Somehow I feel Jerry could have expounded boundless paragraphs beyond the wonderful recollections she shared with us in her column. Hopefully in future columns she will do so.
Thank you Jerry for your touching memories of Margaret’s early years. Your memories of Margaret only further reinforce all the great aspects of Margaret’s life of which we have all come to know.
The Margaret we knew was a spark plug of vitality and positivity, ever encouraging, prodding to excellence, smiling, laughing and always lending a concerning ear to all in our close knit community.
Nothing could cheer you up more than a “Hi, how are you doing? How are the kids” and her then listening intently as you described their achievements of life’s goals during and after college. She always took a motherly pride in their achievements as if they were her own children.
Little did she know, they all were her own. She adopted them all from her very first words. The famous Margaret “Hug” cemented that relationship for the rest of their lives.

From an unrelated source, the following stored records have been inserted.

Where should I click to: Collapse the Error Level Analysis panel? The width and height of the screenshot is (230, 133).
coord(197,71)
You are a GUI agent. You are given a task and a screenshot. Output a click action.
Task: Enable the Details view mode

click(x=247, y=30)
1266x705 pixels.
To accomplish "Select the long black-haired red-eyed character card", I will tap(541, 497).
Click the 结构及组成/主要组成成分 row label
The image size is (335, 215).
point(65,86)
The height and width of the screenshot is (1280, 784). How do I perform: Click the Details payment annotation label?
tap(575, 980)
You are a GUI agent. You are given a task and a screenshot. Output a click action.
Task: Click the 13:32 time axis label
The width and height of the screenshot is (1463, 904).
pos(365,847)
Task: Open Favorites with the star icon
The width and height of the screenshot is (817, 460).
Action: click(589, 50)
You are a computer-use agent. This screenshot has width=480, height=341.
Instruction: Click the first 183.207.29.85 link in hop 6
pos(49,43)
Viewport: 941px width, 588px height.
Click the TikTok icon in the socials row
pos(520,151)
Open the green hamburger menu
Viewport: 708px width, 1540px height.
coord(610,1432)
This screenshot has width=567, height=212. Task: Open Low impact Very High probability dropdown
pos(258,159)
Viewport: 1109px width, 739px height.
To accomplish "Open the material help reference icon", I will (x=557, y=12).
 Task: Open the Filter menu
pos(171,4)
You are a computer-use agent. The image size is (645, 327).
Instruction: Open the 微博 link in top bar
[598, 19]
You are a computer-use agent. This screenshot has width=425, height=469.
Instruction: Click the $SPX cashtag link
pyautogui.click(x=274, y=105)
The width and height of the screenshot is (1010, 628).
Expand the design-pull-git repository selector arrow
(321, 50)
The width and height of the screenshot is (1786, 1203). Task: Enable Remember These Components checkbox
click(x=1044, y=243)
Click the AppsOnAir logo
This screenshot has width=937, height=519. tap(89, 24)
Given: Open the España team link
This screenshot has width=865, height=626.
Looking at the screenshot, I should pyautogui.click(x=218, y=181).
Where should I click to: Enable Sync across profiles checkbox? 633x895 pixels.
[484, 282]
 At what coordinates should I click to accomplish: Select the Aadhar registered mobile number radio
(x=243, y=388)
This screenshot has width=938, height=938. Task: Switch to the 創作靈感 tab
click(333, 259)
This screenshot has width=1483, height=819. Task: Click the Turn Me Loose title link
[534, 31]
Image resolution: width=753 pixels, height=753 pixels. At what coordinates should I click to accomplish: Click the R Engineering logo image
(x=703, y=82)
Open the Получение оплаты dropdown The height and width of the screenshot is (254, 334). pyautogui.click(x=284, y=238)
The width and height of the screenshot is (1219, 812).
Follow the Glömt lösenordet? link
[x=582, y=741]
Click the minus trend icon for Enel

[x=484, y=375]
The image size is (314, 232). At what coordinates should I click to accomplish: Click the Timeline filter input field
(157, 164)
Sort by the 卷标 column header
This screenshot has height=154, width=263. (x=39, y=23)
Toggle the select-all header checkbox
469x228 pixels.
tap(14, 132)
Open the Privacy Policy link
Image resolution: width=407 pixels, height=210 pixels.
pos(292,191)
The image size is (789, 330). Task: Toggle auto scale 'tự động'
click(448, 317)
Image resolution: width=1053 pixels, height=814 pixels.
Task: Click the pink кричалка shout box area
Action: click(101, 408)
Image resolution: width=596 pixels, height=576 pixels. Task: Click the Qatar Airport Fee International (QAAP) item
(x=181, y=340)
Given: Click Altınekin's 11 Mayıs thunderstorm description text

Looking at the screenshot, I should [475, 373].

At football games, wrestling matches, volleyball, soccer, concerts, academic and athletic gatherings, all were Margaret’s purvey. Margaret was always there extending her positive influence and encouragement.
I feel it is no accident in the picture accompanying Jerry’s column showed a volleyball team in which Margaret (Smith) Beckwith is “Top Row, Center,” an early recognition of her life to follow.
That is the position she has taken with all of us who were blessed enough to know her. “Top Row, Center.”
Two and a half generations of Fultonians have been blessed by her presence in our community. To Rita and I, a friend has left us, to my children an honorary aunt has left them and to my grandchildren, a loving grandma has gone to heaven.
Our commonality is we were all lucky enough to be touched by her and at the same time to be greatly saddened by our mutual lose. We are all part of her enduring legacy. We are all the better for having known her.
To George, Christine, Bill and Sue, to Megan,Coutney, Austin Callie and Evan, thank you for sharing your beautiful mother and grandma with us all. As you grieve so do we all. To all who have been blessed by Margaret, let us do her greater honor with the lives she has touched. God Bless this tender soul.
Also missing Margaret
Editor’s note: This letter was written as a thank-you to Jerry Kasparek, who wrote the column about Margaret Beckwith.
Your Friend, Margaret Beckwith, “Aunt Marg” was my Aunt.
I would like to thank you so much for the article you wrote this Saturday. You described Marg’s qualities so clearly and to the point, that I had tears welling up in my eyes.
My father Henry was born in 1917 and his father died in 1921-23 in White Plains. Elizabeth moved to Fulton in the mid-20s (her siblings were married to the Tetros.)
Anyway, Grandma married Mr. White, and that’s why Fred White, Joe White, Edie Fiorini and Marg’s last name were all White!.
Anyway by the time Marg was 10 or so, my Dad was 20 or 30 and working at Sealright helping the family who lived on South First. Well, knowing my father during those years, he would come home after a night out and raise hell with his mother and dance with his impressionable sister, Marg.
Thank you again for your recognition of your friend and I enjoy reading your contributions every week.